The crossover point is roughly E ≈ V log V. For dense graphs (E close to V²), Prim’s O(V²) array version beats Kruskal’s O(E log E). For sparse graphs, Kruskal’s is simpler and fast.


Edge Case: Disconnected Graphs

If the graph is disconnected, Prim’s will only span the component containing the start node. You can detect this by checking len(visited) < len(graph) after the algorithm completes.

import heapq

def prims(graph, start):
    visited = set()
    mst_edges = []
    total_weight = 0
    heap = [(0, start, start)]

    while heap and len(visited) < len(graph):
        weight, from_node, to_node = heapq.heappop(heap)
        if to_node in visited:
            continue
        visited.add(to_node)
        total_weight += weight
        if from_node != to_node:
            mst_edges.append((from_node, to_node, weight))
        for neighbour, edge_weight in graph[to_node]:
            if neighbour not in visited:
                heapq.heappush(heap, (edge_weight, to_node, neighbour))

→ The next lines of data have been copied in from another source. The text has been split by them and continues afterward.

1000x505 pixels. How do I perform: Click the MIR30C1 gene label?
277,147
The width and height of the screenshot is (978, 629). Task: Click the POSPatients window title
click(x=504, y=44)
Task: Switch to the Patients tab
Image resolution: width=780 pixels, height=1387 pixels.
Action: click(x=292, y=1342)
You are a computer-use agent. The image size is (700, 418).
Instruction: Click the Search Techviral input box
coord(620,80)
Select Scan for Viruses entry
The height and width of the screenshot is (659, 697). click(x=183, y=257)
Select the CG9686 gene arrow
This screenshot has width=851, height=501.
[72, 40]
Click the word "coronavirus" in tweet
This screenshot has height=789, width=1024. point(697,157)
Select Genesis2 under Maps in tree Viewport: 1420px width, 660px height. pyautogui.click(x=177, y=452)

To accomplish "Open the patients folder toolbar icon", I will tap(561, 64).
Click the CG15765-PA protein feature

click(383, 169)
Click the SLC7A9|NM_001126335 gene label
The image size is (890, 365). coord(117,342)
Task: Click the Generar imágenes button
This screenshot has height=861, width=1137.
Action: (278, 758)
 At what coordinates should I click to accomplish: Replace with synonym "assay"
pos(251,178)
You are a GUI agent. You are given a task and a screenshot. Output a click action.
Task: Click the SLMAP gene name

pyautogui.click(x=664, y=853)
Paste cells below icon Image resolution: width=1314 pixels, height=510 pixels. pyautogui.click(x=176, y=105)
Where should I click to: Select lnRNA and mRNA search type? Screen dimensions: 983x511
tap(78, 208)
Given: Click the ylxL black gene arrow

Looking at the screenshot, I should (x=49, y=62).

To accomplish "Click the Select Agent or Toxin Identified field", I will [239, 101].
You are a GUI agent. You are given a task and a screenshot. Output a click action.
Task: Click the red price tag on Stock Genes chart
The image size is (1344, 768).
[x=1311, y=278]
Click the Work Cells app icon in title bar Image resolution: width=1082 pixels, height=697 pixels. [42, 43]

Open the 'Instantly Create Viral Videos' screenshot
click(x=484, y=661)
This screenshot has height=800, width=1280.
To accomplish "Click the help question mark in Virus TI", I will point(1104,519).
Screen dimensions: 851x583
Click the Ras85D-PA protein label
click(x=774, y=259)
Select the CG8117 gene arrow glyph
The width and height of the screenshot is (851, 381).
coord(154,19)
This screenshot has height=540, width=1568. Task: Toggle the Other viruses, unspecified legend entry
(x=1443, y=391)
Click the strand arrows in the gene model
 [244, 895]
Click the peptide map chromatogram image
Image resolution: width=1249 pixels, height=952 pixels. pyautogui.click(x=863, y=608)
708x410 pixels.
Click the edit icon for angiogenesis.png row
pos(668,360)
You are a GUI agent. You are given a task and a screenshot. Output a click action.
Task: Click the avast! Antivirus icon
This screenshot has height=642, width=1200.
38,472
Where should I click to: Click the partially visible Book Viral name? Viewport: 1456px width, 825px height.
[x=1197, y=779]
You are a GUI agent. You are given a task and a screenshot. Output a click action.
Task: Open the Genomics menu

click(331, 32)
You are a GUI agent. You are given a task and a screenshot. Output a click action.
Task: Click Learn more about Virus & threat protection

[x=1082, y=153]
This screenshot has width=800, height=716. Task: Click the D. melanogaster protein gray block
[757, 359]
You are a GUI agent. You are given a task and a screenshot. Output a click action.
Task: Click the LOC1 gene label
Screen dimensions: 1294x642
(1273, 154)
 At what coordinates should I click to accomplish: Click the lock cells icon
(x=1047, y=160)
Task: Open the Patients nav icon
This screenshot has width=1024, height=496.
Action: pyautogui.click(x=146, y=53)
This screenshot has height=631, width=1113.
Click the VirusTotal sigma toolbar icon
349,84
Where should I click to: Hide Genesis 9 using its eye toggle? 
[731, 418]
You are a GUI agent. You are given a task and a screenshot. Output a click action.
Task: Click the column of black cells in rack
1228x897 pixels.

    if len(visited) < len(graph):
        missing = set(graph.keys()) - visited
        print(f"Warning: graph is disconnected! Cannot reach: {missing}")
        return None, None

    return mst_edges, total_weight


# Disconnected graph: islands A-B-C and D-E with no bridge
disconnected = {
    'A': [('B', 2), ('C', 5)],
    'B': [('A', 2), ('C', 3)],
    'C': [('A', 5), ('B', 3)],
    'D': [('E', 1)],
    'E': [('D', 1)],
}

result, weight = prims(disconnected, 'A')
if result is None:
    print("No MST exists for the full graph.")

Real-World Applications

DomainApplication
TelecommunicationsMinimum cable to connect all buildings/cities in a network
Electrical GridMinimum wire to connect all substations
Water DistributionMinimum pipe to connect all households
Road NetworksMinimum road construction to connect all towns
Machine LearningSingle-linkage clustering uses MST structure
Image SegmentationMST-based methods for grouping similar pixels

Key Takeaways

  • Prim’s finds the Minimum Spanning Tree — the lowest-weight set of edges that connects all vertices.
  • It’s greedy: always add the cheapest edge from the current tree to an unvisited vertex.
  • Uses a min-heap for O(E log V) efficiency — structurally identical to Dijkstra’s.
  • Best suited for dense graphs; use Kruskal’s for sparse graphs.
  • If the graph is disconnected, Prim’s will only span one component.